[RECORDS FOR THE EXERCISE]
= = = = = = =
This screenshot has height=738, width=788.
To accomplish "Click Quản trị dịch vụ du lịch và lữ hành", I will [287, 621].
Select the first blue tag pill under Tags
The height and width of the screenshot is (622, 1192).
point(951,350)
= = = = = = =
[TASK DESCRIPTION] Copy out the entire listing again, word for word.

[ANSWER BOX]
This screenshot has height=738, width=788.
To accomplish "Click Quản trị dịch vụ du lịch và lữ hành", I will [287, 621].
Select the first blue tag pill under Tags
The height and width of the screenshot is (622, 1192).
point(951,350)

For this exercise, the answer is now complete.